→ **Instructions for the task**: Every line of the data below must be output exactly, with images left out.

→ **Data to examine**:
#####

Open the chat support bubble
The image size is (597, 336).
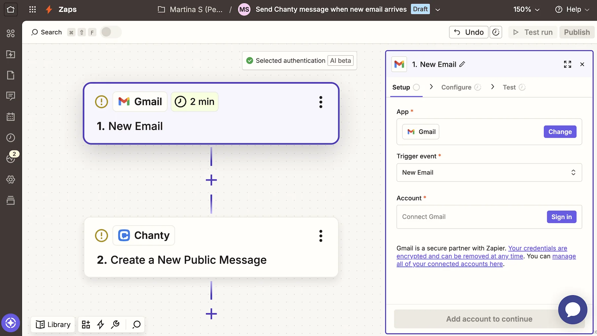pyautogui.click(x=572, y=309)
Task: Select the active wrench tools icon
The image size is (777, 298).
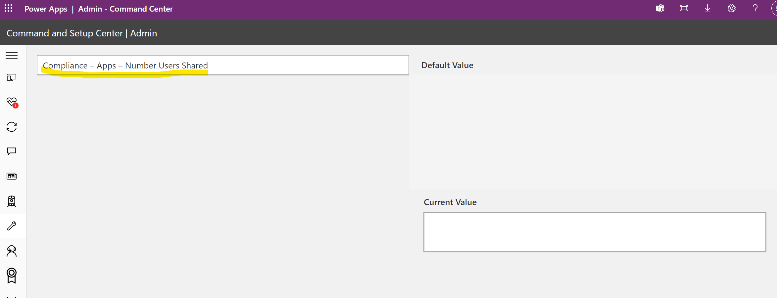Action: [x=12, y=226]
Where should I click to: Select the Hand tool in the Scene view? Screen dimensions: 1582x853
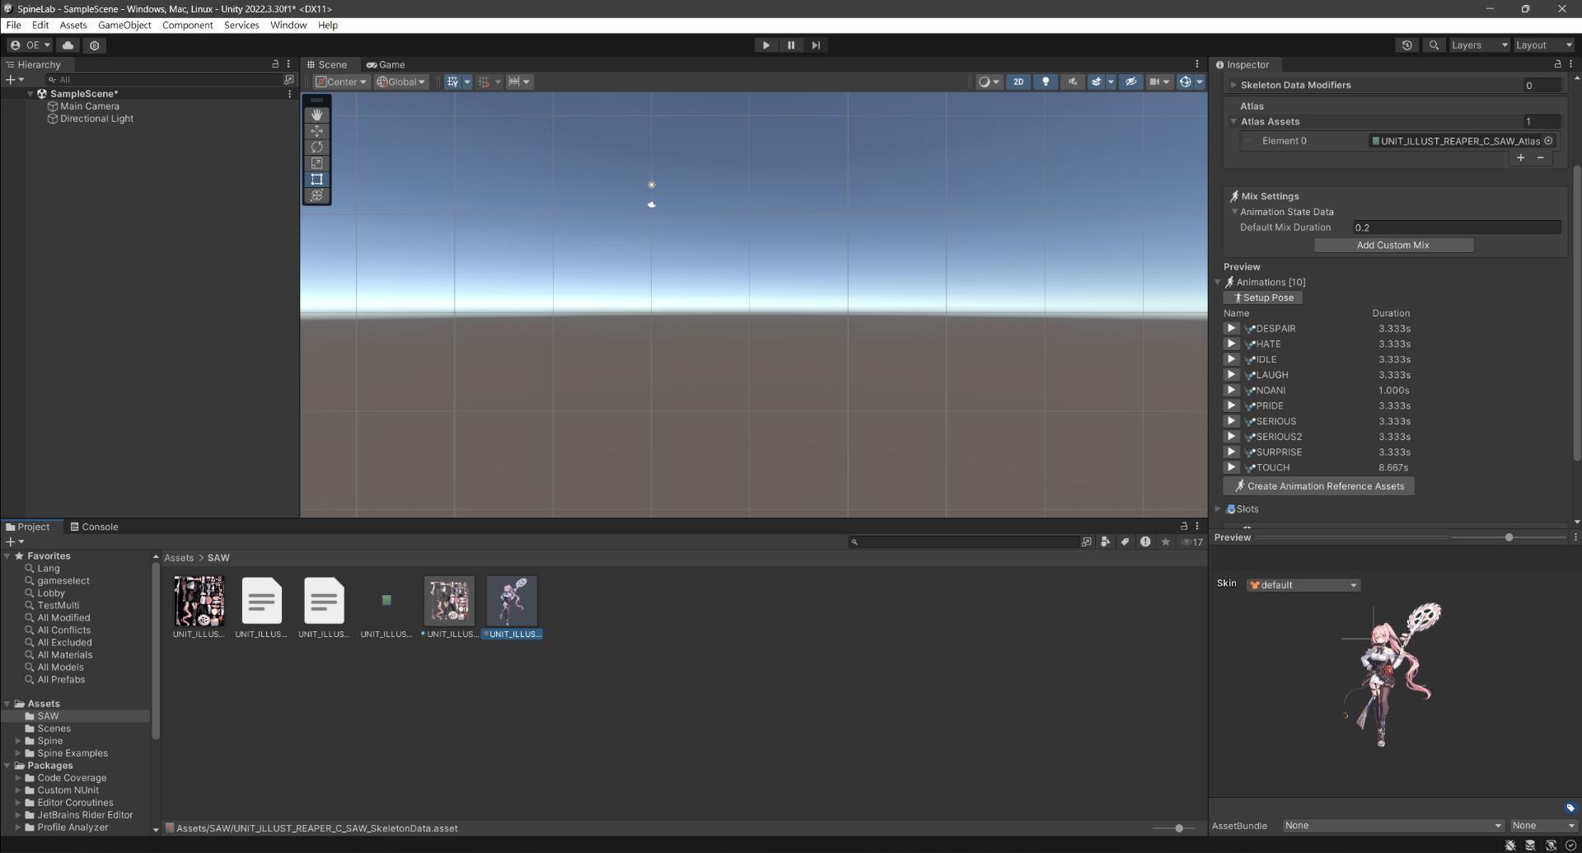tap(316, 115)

#####

→ **Written solution**:
Open the chat support bubble
The image size is (597, 336).
pyautogui.click(x=572, y=309)
Task: Select the active wrench tools icon
The image size is (777, 298).
Action: [x=12, y=226]
Where should I click to: Select the Hand tool in the Scene view? Screen dimensions: 1582x853
tap(316, 115)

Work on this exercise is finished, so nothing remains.